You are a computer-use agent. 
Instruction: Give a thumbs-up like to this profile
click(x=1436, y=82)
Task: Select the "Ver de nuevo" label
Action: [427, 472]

Task goal
Each entry above needs to be output exactly as written.

Answer space
You are a computer-use agent. 
Instruction: Give a thumbs-up like to this profile
click(x=1436, y=82)
Task: Select the "Ver de nuevo" label
Action: [427, 472]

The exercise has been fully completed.